Mentiras
El aspecto romántico del mentiroso se esfuma cuando lo trasladamos a la vida real
El mentiroso o el impostor siempre me provocan un sonrojo que deriva en piedad. Como personaje ha sido uno de los más frecuentados por la ficción. Chejov llenó la suya de mentirosos, de hombres embusteros que no se atrevían a enfrentarse a la vida con la verdad por delante y terminaban engañando a la mujer, a la amante y a sí mismos. Ya no digamos el catálogo de mentirosos que abundan en el universo simenoniano. Embusteros compulsivos que necesitan creerse su mentira para que no les coma la ansiedad. El retorcido Tom Ripley, de Patricia Highsmith, construye su existencia a partir de una mentira de juventud, y, a partir de ahí, cambia de personalidad según le conviene y elimina a quien no esté dispuesto a entrar en su juego. En ese gran libro que es El adversario, Emmanuel Carrére cuenta la vida de un hombre que, temiendo que su familia descubra la ficción que ha mantenido durante años, acaba con ellos antes de que puedan enterarse de que todo ha sido una farsa. El cine francés convirtió la historia en película, en España se hizo la interesante Vida de nadie, y el americano Spielberg rodó con la historia real de otro mentiroso su magistral Atrápame si puedes, en la que el impostor tiene tanto arte falsificando vidas y cheques que se reinserta prestando su astucia al FBI.

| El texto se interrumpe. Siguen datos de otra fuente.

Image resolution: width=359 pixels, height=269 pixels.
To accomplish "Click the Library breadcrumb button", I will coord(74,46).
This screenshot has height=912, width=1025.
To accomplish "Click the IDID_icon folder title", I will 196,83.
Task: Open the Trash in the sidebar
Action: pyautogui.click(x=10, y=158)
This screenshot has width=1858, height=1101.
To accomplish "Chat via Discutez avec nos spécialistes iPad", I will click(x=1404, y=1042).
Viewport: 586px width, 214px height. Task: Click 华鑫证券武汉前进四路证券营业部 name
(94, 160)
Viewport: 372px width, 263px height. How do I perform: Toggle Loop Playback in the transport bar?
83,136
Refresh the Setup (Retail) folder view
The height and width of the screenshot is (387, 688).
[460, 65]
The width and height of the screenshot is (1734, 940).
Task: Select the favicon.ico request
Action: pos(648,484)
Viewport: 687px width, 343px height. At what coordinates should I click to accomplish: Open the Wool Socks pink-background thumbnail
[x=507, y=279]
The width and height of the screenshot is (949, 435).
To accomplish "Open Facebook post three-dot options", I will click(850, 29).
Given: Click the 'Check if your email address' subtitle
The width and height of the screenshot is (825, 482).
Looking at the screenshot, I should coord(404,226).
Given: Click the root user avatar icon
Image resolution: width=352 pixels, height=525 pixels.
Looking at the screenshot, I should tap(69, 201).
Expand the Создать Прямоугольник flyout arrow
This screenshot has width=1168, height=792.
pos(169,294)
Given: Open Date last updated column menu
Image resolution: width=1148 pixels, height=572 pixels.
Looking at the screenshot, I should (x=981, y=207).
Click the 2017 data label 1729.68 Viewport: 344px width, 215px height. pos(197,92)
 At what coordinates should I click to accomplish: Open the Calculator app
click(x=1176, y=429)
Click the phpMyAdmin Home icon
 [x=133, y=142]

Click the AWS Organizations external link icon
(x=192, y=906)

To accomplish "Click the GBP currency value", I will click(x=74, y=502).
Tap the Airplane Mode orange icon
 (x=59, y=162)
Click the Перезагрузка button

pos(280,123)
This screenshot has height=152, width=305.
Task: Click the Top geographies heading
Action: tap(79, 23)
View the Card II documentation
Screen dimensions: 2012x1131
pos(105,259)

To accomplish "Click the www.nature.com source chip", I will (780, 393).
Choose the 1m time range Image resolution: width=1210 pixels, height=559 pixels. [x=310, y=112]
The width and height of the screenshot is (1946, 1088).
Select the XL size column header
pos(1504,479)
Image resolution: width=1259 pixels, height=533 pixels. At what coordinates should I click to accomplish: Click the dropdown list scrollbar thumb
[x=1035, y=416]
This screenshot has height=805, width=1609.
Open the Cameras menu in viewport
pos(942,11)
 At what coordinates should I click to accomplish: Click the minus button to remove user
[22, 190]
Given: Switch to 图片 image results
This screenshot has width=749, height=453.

Estas historias provocan en el espectador o lector una reacción interesante que consiste en empatizar con el mentiroso hasta el punto de justificar cualquier tropelía con tal de que el héroe se salga con la suya. Pero esa simpatía no es extensiva a la vida real. El aspecto romántico del mentiroso se esfuma. Y aunque humanamente podamos entender que un complejo no resuelto lleve a alguien a afirmar que es médico cuando no lo es, las leyes de lo real no nos permiten aceptar que siga en su cargo alguien que cree necesario mentir sobre sus méritos.